Monaco a gagné, donc Monaco monte. Jusque-là, j’ai bon.
Ensuite on m’a dit le nom de l’étage du dessus : les Qualifiers. Question bête, mais si tu montes d’une division, tu arrives normalement dans une division. Là tu arrives dans des qualifications. J’ai demandé autour de moi ce que ça qualifiait, et on m’a répondu trois choses.
Il y a aussi le nom de l’étage d’en dessous, celui que Monaco quitte : le Groupe mondial I. Mondial, et premier. J’ai vérifié deux fois, et ce n’est pourtant pas le niveau le plus haut. On m’explique que le format a été revu en 2022 et que c’est comme ça depuis. En 2022 j’avais dix-huit ans et je regardais du foot.

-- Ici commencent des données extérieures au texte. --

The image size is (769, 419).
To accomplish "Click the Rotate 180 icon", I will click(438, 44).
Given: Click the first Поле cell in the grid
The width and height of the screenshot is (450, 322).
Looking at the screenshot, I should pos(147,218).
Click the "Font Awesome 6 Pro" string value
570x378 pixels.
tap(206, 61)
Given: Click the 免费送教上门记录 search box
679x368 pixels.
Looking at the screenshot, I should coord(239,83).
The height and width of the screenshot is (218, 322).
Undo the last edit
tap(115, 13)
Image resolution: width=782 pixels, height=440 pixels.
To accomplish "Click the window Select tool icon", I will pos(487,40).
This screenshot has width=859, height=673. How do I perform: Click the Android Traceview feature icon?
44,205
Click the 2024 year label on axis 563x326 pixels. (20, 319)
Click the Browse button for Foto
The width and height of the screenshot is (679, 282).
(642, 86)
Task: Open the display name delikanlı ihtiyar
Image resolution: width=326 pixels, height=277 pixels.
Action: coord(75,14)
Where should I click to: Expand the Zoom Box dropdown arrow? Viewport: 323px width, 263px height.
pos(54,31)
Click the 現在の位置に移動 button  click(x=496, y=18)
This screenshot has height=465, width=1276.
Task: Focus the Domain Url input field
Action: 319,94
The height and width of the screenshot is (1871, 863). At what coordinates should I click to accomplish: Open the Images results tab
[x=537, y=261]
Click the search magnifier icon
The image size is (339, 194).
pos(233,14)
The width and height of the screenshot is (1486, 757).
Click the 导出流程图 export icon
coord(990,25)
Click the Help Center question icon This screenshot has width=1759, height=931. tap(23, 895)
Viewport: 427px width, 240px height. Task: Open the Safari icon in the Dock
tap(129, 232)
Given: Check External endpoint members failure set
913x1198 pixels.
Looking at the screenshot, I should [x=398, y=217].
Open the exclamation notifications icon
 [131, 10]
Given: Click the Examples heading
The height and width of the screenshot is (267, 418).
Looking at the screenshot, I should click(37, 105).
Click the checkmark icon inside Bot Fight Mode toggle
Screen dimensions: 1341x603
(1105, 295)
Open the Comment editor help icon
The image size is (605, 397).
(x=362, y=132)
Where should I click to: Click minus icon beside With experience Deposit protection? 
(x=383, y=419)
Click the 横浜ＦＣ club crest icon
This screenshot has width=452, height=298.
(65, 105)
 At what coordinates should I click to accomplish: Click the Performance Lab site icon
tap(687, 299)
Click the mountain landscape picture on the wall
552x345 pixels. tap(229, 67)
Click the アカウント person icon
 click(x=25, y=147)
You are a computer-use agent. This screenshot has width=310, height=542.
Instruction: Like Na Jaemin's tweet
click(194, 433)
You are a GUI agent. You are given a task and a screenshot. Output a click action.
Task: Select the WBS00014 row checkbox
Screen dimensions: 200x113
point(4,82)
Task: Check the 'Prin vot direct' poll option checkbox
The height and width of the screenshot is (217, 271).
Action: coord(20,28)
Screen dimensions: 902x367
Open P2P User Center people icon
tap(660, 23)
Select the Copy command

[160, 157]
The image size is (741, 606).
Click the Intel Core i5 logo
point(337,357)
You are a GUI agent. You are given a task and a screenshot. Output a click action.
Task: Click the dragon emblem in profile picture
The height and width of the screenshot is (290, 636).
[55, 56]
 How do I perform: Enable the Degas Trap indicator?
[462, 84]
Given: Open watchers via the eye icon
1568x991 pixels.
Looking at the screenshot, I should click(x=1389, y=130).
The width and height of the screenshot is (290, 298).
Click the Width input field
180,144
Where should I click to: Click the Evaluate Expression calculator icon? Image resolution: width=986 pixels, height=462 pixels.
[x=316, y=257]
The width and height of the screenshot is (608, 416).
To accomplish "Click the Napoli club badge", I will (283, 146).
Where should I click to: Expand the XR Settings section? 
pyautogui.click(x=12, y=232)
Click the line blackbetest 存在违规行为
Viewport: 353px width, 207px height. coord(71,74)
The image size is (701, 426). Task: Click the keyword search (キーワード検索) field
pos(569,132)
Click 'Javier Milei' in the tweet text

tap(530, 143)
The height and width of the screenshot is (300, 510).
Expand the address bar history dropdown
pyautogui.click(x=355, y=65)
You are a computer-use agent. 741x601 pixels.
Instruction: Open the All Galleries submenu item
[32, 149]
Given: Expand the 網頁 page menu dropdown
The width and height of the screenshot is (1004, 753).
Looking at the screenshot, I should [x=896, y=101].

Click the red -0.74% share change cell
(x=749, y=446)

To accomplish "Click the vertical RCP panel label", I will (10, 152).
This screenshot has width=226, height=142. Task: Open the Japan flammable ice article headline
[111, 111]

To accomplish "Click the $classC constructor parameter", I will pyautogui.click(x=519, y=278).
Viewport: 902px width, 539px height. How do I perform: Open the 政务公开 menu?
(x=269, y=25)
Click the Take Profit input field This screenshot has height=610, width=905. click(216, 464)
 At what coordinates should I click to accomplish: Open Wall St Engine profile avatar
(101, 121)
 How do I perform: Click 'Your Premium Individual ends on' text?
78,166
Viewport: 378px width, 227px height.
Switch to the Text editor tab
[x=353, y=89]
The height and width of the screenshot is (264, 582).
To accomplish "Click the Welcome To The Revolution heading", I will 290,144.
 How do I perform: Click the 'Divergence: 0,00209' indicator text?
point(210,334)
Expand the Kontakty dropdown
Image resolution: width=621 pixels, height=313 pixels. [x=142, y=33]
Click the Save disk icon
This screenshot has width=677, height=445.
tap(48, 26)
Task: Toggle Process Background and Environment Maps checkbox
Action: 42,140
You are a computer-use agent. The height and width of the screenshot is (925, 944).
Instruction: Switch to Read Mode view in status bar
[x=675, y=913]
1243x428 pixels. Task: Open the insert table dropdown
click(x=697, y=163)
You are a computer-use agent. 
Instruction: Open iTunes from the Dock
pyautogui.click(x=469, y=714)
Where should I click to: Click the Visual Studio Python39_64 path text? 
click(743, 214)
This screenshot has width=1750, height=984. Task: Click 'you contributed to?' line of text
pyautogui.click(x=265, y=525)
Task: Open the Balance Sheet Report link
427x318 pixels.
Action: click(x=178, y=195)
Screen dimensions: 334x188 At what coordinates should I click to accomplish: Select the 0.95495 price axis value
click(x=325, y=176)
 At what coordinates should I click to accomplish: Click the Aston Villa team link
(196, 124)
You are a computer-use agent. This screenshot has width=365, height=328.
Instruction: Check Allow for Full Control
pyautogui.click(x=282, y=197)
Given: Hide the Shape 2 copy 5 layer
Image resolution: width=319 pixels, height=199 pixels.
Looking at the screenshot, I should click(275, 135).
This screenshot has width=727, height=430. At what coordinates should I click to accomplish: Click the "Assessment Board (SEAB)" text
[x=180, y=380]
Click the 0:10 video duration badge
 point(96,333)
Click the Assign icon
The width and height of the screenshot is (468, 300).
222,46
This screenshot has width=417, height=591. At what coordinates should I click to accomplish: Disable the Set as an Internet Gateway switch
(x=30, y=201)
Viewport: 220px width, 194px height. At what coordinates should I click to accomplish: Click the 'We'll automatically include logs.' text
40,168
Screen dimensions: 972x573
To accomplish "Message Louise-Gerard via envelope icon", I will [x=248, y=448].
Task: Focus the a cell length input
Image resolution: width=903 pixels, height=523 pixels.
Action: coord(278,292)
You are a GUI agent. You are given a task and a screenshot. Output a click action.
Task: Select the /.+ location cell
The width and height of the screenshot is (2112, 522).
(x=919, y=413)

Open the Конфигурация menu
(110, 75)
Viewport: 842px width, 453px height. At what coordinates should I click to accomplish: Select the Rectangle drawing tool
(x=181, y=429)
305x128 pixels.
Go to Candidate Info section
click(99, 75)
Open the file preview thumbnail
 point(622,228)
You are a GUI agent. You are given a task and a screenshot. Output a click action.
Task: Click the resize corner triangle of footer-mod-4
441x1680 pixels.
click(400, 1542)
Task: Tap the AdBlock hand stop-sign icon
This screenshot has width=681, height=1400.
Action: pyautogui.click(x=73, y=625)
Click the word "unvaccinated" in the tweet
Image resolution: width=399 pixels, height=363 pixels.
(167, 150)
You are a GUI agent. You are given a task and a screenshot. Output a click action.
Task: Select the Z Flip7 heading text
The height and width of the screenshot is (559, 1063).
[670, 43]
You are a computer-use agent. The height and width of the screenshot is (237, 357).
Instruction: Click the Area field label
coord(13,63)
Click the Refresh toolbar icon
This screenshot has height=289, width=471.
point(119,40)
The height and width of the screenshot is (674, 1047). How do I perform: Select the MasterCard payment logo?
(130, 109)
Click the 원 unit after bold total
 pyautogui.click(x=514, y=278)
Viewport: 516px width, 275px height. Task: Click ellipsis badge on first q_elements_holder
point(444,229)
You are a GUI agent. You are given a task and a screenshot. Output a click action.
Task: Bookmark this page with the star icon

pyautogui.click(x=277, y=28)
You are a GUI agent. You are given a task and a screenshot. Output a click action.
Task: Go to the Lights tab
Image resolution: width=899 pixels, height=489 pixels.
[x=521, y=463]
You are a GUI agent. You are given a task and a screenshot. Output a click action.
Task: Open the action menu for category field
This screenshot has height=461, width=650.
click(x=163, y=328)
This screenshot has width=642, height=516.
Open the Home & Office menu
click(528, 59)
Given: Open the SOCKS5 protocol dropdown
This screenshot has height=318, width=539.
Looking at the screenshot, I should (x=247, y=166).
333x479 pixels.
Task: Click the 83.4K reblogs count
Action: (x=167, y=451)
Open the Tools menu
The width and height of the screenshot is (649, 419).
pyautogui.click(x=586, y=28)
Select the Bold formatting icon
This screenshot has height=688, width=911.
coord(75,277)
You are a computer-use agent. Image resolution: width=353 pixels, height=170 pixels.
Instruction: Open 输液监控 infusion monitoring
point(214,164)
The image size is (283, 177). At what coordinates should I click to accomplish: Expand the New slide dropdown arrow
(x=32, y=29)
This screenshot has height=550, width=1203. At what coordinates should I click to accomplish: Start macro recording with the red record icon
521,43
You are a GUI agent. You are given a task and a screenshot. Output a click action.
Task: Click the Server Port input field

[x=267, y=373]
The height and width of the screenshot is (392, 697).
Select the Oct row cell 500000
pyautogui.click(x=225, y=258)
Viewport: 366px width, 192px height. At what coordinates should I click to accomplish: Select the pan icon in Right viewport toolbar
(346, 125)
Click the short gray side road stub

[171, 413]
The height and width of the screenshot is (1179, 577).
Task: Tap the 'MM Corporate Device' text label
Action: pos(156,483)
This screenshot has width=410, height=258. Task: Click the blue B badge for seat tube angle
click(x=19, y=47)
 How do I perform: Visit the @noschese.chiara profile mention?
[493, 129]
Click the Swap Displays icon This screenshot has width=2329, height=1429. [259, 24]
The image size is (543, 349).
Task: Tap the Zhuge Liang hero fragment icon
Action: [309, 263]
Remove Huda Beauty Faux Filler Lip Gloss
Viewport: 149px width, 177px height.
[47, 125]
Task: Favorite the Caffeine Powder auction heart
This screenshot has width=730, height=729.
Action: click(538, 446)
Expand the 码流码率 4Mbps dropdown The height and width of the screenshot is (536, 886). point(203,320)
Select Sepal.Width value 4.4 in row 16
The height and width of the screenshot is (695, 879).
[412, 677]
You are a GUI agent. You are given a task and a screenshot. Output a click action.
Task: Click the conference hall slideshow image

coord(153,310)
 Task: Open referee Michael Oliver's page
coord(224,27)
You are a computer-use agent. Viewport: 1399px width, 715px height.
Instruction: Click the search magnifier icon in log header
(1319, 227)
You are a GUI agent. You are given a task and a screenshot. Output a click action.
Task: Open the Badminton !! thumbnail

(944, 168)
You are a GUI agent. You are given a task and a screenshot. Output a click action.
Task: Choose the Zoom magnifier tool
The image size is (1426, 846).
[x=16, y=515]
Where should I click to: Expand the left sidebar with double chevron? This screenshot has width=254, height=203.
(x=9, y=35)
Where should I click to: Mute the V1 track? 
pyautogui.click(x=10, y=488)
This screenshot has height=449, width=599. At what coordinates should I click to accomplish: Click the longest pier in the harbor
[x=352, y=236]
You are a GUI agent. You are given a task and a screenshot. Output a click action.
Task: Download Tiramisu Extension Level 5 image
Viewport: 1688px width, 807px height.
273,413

Donc tu gagnes pour monter, tu montes pour te qualifier, et tu te qualifies pour jouer. Personne autour de moi ne trouve ça bizarre. Moi si. J’ai encore beaucoup à apprendre.
Le reste, en revanche, se comprend tout seul. Après les deux premiers simples, c’était à égalité. En double, Romain Arneodo et Hugo Nys ont battu Harri Heliövaara et Patrik Niklas-Salminen 3-6, 6-4, 6-3, alors que Heliövaara est numéro 1 mondial en double. Puis Valentin Vacherot a battu Otto Virtanen 7-6(3), 4-6, 6-4, le numéro 1 monégasque contre le numéro 1 finlandais, et c’était fini.
Alors, c’est très simple : tout se joue sur le double, je le répète depuis des années, on ne m’écoute pas.
C’est la deuxième victoire de suite de Monaco dans le Groupe mondial I, une première depuis 2022 : Chypre en septembre 2025 pour y entrer, le Kazakhstan d’Alexander Bublik en février 2026 pour y rester. Vacherot est présenté comme le leader de l’équipe, et ça, au moins, le nom le dit.
Le fait est vrai, on a vérifié : Tennis Actu.